Let me start this off with a brief confession: while I’m not particularly into conspiracy theories in general, the JFK assassination is an outlier for me. I’ve been fascinated with JFK since I was a child and I don’t believe the official version of the story is the entire story, at a minimum. That throat clearing isn’t the main topic of this post, but it will inform you as to why any new information that comes out about the topic is of great interest to me.

So, while I’m no fan of the current administration, I did sit up and take notice when Trump released additional government files about the assassination in his first term, and again recently when the administration announced the release of the rest of the documents it has on the matter. I’m also completely unsurprised that the main reaction to what has been reviewed in the new files thus far has been mostly “meh.” I have not seen anything that remotely looks like a counterfactual to the official story in these documents and I didn’t expect to. There wasn’t going to be some secret document in there entitled, “Here’s how we killed him and who was involved.”
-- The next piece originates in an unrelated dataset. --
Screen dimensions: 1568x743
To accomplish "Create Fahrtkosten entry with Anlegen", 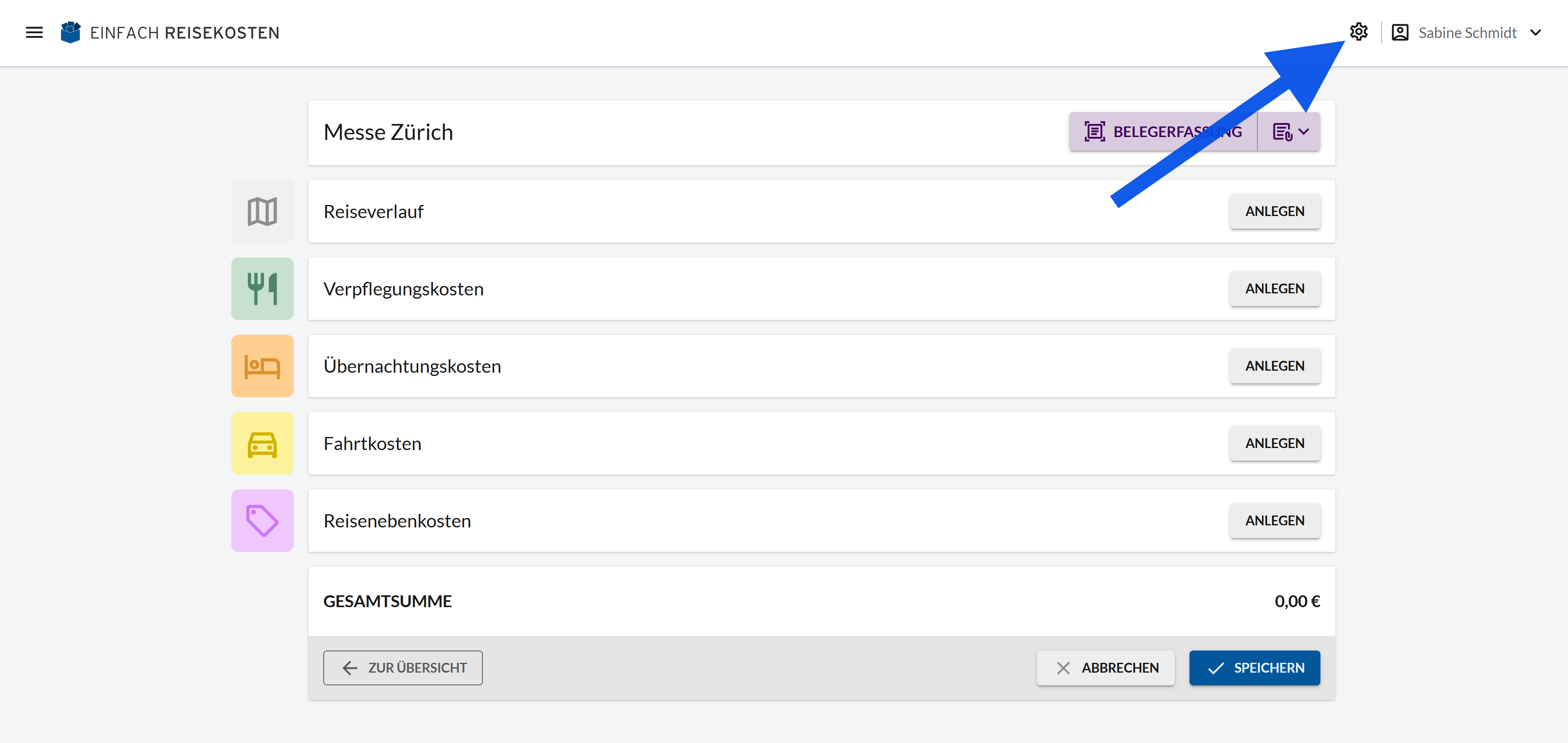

But I also didn’t expect to learn that the administration released the documents in such a disorganized and careless manner that they essentially doxxed a bunch of people who are very much still alive today.

And in typical Trump fashion, the release has been chaotic and slipshod. The files aren’t organized, summarized, or labeled in a way that makes sense. It’s just raw PDFs with a long numeric string uploaded onto a website. Click the PDF and see what you get. And, according to one lawyer going through them, they include the sensitive personal information of living people.

“The Trump Administration dox’d countless people who served on the staff of the House Select Committee on Assassinations back in 1977-79 by releasing their SSNs in full,” Mark Zaid, an attorney who works on National Security issues, said on Bluesky. “Some of these people are alive. I know them. This was totally unnecessary & contributed nothing to understanding 11/22/63.”

What is darkly funny about all of this is that the only reason Trump didn’t release these very files the first time around was, according to the man himself, so that the government could go through the documents to redact anything that pertained to current security concerns or corporeal human beings. Five years later, upon release, we learn that said review either wasn’t done at all, was done exceptionally poorly, or that this sensitive and personal information of living human beings was done purposefully.

Given the disorderly manner in which this release occurred, I would guess the last of those was not the actual intention. Never assume malice where incompetance is an equal or better explanation, as the saying goes. But with this adminstration, one fueled by grievance and revenge, you never can tell, I guess.

To be clear, more government transparency is a good thing, even if it has to come with several decades worth of baggage. But just like the supposed aim to reduce government spending, there is the orderly and intelligent way to approach it all, or the Trump way. The latter is done so incompetently so as to cause collateral damage. That’s the problem.